A Fairground

The fairground is an oft-used setting for movies since it can serve as a rich visual and allegorical backdrop for a number of themes. These themes are usually sinister, for example, in horror movies, since the juxtaposition of the fairground’s childish appeal with the deprivations of axe murderers reveal some of the ambiguities and anxieties that inhabit our fears and desires.
Instead of using the fairground as the backdrop for a horror story, however, I want to graft themes that concern young adults onto the setting of the fairground. In particular I want to use the fairground as an allegory for the anxieties that haunt young adults as they venture out from school or university into the domain of the ‘real world’. My idea is to have the fairground symbolize the various stages of anxiety a young person might go through as they try to reach a decision about what kind of life they want to lead and to undercut the heavily allegorical presentation of the fairground with elements of black comedy in a low-budget feature film.
The movie Fairground’s theme is about choices and how they’re informed by anxiety as much as they are products of desire. It will focus on three characters, Madeeha, Tom, and Andrew. Madeeha is a second-generation South Asian girl whose ambition is to work as a human rights lawyer in an NGO, Tom wants to be a doctor, and Andrew is a displaced American in Britain who wants to work in the City or on Wall Street. The three characters are caricatures of young professional ambition and the fairground is designed to challenge their assumptions about what it takes to achieve success. The movie thus moves from fairground attraction to fair ground attraction. For example, the rapids ride challenges each of the characters about how much control they feel they have about their lives, while the mud-wrestling pit would have each of the characters face the personification of everything they hope their life won’t turn out to be. The climax takes place in a haunted house where each of them faces the fears that plague their individual decisions. At the movie’s conclusion, the three characters run from the fairground, but as they look over their shoulders, the place has vanished.
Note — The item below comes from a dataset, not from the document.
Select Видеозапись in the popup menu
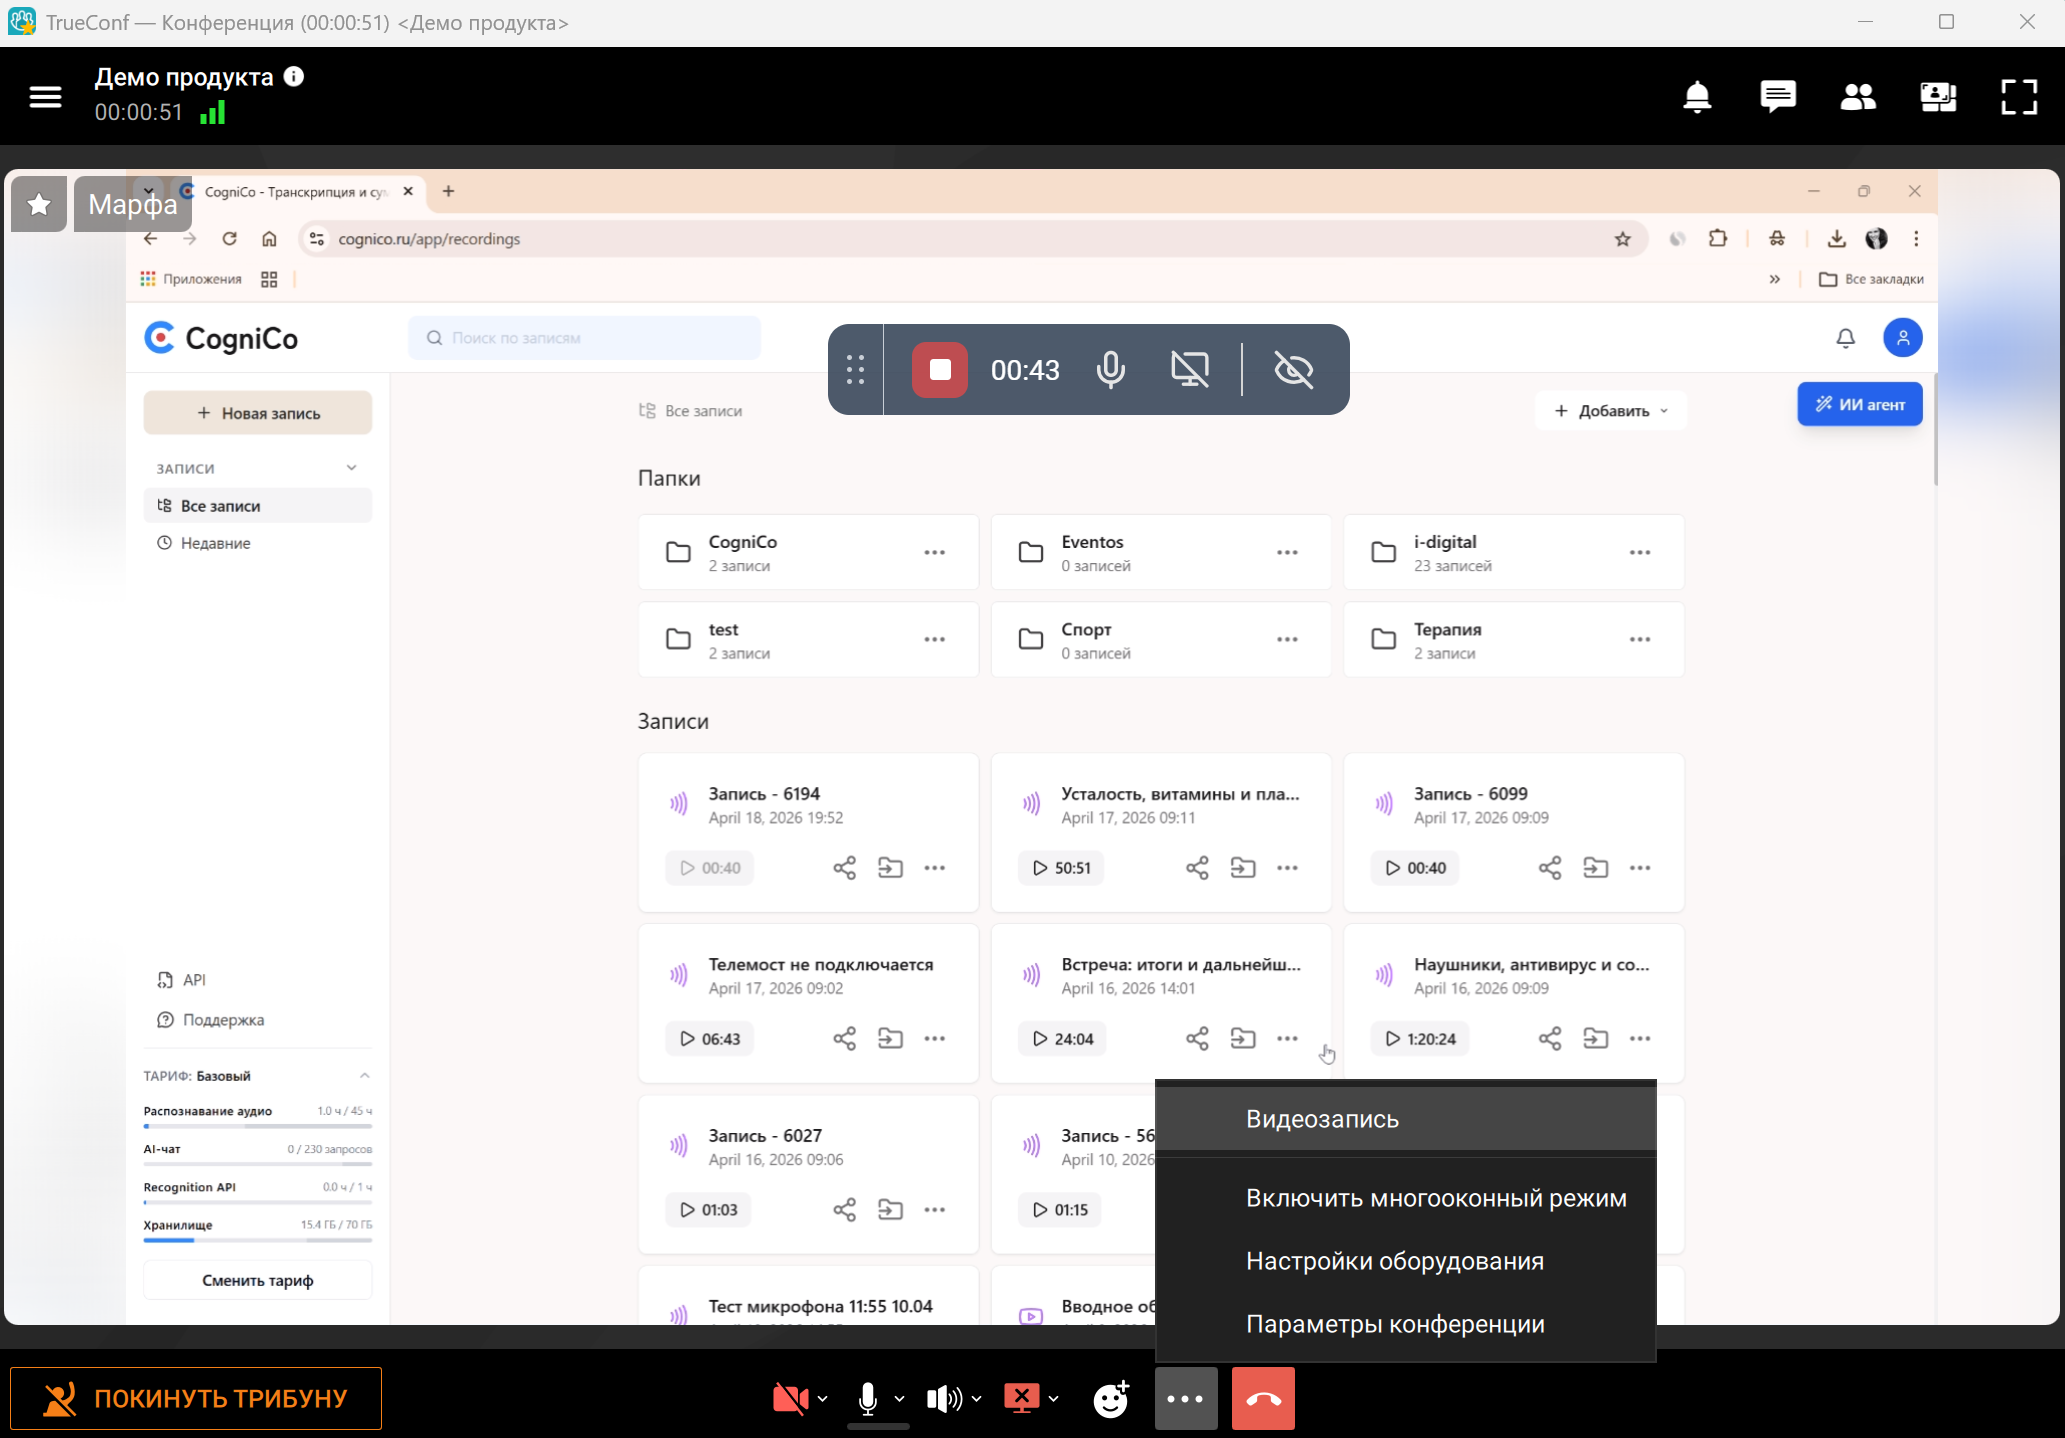Image resolution: width=2065 pixels, height=1438 pixels. coord(1322,1119)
The movie’s appeal would primarily be for a 16-30 year old, university-bound or post-graduate audience whose attention would be held by the representation, on screen, of some of the things they face or have just recently faced. As for the black comedy aspect of the film, by caricaturing ambition, for example, by pitting Andrew the Wall Street man against a file cabinet in a mud-wrestling match, I think it gives the audience a little room to laugh – a little uncomfortably – at what success means in terms of the stereotype of the young, urban professional.
The aim of the movie is to catch the eye of young people with an allegorical version of their lives that attempts to get at what it means to choose. The catchphrase of Danny Boyle’s movie, was ‘Choose life’, but the catchphrase of Fairground should be ‘What kind of yuppie life should I choose?’